I'd say, either do it properly and get a real force sensitive pedal or leave your default springs in the pedal. Squashballs just mess the pedal response up quite a bit!
I used a squash ball with my momo black pedals fine. It was great in fact. I just set the brakes to lock at the point where the squash ball starts to add resistance.

Now I have a G25 there is the same kinda feel I had with the squash ball and the momo pedals. The resistance increases slightly at the bottom of the pedal travel. Again I set the brakes to lock just as the resistance increases.

I find if you set your brakes so they never lock, even into slow speed turns then that results in you not having enough braking force for high speed braking and your braking distance increases. I find you need to lift off the brake slightly as you take second gear to avoid locking in many cars.
Quote from Niels Heusinkveld :I'd say, either do it properly and get a real force sensitive pedal ...
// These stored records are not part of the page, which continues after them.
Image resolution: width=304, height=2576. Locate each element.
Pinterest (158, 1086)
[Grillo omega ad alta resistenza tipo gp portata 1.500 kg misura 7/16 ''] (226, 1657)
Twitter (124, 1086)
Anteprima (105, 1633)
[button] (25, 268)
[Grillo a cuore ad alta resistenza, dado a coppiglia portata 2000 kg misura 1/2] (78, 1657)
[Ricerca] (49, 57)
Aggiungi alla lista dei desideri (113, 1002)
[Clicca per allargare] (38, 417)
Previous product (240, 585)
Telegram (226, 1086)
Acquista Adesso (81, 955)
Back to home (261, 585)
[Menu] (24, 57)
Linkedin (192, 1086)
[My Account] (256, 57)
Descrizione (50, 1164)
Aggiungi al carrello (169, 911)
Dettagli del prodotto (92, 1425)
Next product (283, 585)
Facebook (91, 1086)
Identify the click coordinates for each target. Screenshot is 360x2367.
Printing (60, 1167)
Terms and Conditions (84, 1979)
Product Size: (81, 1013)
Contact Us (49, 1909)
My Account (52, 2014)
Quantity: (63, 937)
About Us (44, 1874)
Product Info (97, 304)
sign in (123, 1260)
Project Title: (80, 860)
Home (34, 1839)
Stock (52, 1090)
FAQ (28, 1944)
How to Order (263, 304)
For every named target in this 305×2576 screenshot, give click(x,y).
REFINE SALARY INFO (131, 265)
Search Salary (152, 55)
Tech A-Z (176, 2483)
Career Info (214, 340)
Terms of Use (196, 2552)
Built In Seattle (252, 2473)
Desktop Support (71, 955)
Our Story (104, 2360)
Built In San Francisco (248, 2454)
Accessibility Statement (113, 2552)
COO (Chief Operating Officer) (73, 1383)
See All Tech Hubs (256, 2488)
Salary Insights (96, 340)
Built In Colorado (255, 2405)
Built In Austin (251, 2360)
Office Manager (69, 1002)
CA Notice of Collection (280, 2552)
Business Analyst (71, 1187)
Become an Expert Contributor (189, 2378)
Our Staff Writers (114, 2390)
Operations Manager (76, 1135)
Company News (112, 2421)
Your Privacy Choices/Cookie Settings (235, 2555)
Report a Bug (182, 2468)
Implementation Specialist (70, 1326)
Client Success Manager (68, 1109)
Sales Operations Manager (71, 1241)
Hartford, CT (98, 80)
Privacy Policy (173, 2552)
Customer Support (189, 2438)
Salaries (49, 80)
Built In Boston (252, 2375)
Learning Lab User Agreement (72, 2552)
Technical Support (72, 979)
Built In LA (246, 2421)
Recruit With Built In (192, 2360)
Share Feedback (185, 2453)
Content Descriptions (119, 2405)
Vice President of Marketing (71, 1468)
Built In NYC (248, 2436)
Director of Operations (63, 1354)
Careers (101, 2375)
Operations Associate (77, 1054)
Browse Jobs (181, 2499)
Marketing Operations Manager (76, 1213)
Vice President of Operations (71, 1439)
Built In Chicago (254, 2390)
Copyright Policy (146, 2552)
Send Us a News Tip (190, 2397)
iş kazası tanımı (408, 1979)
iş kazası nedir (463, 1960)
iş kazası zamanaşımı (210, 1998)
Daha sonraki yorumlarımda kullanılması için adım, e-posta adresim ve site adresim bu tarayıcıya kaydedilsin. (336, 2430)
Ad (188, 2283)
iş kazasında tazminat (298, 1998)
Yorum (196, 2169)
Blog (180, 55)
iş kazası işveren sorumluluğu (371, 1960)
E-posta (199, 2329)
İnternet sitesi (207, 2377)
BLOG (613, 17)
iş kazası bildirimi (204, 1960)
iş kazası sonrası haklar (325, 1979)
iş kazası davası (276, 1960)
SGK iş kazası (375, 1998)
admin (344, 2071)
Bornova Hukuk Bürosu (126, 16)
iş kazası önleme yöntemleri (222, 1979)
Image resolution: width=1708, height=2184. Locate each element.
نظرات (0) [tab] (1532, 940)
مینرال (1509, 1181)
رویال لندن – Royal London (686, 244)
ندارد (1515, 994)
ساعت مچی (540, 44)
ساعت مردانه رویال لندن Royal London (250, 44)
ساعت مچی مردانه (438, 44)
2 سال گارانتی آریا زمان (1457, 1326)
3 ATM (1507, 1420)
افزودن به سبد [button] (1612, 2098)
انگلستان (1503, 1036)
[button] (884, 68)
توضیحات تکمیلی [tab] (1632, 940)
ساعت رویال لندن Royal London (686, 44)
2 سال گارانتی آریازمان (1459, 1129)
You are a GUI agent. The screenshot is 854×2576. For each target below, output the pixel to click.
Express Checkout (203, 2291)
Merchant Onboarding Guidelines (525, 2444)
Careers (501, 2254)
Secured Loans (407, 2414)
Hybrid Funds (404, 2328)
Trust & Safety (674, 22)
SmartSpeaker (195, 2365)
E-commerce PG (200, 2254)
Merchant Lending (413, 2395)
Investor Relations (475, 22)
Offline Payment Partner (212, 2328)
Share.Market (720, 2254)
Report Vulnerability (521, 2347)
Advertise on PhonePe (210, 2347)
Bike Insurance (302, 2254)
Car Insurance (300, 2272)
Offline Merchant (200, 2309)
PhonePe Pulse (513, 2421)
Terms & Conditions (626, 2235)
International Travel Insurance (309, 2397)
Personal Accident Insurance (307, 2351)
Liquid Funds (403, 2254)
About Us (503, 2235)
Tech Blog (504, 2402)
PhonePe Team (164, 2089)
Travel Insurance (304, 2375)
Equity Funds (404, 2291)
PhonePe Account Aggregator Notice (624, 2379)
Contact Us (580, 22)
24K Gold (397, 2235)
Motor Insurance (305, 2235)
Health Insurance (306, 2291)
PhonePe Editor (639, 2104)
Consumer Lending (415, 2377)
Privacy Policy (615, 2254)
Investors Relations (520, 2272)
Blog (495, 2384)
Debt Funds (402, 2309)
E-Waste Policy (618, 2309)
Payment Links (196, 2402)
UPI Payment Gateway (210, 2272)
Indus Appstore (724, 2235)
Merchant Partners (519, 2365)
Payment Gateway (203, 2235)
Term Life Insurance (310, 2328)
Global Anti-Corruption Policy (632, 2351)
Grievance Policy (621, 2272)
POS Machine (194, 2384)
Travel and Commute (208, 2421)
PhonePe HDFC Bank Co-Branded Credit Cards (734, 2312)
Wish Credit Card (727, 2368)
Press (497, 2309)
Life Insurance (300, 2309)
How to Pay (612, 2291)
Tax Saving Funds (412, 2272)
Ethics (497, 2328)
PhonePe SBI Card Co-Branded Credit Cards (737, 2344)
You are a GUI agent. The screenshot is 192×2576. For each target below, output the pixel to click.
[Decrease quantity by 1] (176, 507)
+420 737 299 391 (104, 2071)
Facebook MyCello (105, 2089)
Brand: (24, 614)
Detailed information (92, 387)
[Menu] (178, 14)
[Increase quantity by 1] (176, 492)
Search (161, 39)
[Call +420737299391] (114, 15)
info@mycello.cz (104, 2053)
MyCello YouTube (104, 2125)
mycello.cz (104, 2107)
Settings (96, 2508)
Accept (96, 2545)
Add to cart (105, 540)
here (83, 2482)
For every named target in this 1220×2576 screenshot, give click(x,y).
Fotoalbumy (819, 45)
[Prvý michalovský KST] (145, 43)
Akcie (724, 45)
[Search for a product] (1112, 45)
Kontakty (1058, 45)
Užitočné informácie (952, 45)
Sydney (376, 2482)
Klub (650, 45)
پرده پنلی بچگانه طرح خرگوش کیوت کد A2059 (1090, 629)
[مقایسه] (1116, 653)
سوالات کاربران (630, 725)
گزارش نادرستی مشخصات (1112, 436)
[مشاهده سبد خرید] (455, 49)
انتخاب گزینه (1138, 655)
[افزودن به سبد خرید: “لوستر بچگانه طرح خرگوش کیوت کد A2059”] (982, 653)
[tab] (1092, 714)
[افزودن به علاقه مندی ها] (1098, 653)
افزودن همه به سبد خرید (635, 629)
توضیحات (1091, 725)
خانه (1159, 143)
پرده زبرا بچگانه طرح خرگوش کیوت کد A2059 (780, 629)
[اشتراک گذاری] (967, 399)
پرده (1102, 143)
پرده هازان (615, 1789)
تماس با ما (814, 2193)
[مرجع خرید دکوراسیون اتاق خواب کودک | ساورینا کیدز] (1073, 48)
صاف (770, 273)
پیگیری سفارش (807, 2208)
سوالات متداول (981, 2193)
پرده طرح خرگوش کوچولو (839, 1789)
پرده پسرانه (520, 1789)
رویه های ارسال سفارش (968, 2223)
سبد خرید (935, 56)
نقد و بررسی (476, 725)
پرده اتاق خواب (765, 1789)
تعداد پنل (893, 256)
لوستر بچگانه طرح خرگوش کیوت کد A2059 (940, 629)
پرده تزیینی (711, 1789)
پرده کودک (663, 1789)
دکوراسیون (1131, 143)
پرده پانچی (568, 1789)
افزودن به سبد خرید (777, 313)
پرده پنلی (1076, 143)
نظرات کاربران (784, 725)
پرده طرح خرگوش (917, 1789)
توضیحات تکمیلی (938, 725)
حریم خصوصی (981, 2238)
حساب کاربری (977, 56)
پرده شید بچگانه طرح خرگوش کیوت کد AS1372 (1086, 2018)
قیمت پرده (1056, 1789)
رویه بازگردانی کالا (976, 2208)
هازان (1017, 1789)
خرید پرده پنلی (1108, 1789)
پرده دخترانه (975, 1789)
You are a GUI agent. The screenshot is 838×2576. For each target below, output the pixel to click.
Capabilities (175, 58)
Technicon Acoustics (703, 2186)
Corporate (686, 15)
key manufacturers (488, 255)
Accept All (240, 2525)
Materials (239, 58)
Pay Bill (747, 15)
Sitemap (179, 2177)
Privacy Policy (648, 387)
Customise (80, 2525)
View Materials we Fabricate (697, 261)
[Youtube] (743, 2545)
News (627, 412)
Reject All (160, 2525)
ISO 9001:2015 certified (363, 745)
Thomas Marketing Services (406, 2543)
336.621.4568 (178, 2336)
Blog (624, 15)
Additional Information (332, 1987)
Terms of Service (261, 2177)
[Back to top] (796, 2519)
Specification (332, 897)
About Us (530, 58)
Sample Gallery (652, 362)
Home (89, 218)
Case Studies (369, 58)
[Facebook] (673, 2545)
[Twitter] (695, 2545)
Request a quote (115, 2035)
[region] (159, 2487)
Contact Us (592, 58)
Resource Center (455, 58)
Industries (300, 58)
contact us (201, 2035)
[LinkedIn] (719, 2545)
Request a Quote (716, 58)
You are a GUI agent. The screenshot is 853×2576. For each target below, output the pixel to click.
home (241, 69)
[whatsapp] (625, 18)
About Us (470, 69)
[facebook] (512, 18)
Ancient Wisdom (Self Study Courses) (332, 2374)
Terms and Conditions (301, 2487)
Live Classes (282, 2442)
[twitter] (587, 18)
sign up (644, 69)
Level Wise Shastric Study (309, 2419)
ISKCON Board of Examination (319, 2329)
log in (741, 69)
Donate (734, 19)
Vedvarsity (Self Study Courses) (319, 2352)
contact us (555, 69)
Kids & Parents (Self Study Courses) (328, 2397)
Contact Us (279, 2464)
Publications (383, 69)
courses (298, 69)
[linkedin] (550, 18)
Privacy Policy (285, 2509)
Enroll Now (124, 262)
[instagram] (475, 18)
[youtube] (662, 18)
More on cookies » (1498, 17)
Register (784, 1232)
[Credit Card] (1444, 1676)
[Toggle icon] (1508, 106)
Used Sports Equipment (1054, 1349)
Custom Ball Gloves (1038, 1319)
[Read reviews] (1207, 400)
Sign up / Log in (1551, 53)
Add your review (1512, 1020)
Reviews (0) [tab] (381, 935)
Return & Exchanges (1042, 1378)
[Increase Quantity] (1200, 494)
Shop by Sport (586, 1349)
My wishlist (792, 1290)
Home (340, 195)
I hear the CST pedals are awesome, but wouldn't know since I'm not going to spend that much money on gaming gear and don't have the time nor the skill to build my own, but they're supposed to be really great.
Yep, they use the Force(sensor).. Not quite the pedal force I want to use but a big step up from just about all other pedals, including the more expensive ones.
No point in getting really expensive pedals... especially a brake pedal. You could get world records and fast times even on a crappy set of Logitech Wingman pedals... All these progressive springs, sensors, and other gimmicks are really just for feel, and as with any pedal you have to get used to how they feel. In the end, every pedal can brake just as good as another. It's just your foot that has to know what to do.

True heel/toe is useless in LFS IF you are actually doing the proper maneuvers with your feet (just too slow to compete with). It is just that the majority of players use paddle shifters and everyone's shifting is incredibly fast. I wish there was a penalty for such things, then I'd have a better use for the numerous shifters I have owned. Because the shifting is so fast, and the throttle blip on downshift aid is too quick (doesn't give more throttle earlier), you are better off sticking to paddle shifting and using left foot braking. By doing that you can keep you left foot on the brake at a consistent pressure, while just vigorously pressing the throttle each time you downshift... or give more throttle if you change down a couple gears at once. Works especially well in the RAC and similar cars where braking distance needs to be short and stable.
That's all well and good if all you want to do is try and set world records, but there are many drivers out there much more interested in getting the most accurate driving experience, even if it means going slower.

I'm currently adjusting to proper unassisted manual shifting with my G25 and it is going to take a lot of practice. I'm currently much slower than I was on my DFP using left foot braking, but it's a great challenge and much more realistic.